((

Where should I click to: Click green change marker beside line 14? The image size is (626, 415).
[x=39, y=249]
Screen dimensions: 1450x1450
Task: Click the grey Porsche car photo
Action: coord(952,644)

))

Copy out the entries in full, exactly as they appear.

Answer section:
Where should I click to: Click green change marker beside line 14? The image size is (626, 415).
[x=39, y=249]
Screen dimensions: 1450x1450
Task: Click the grey Porsche car photo
Action: coord(952,644)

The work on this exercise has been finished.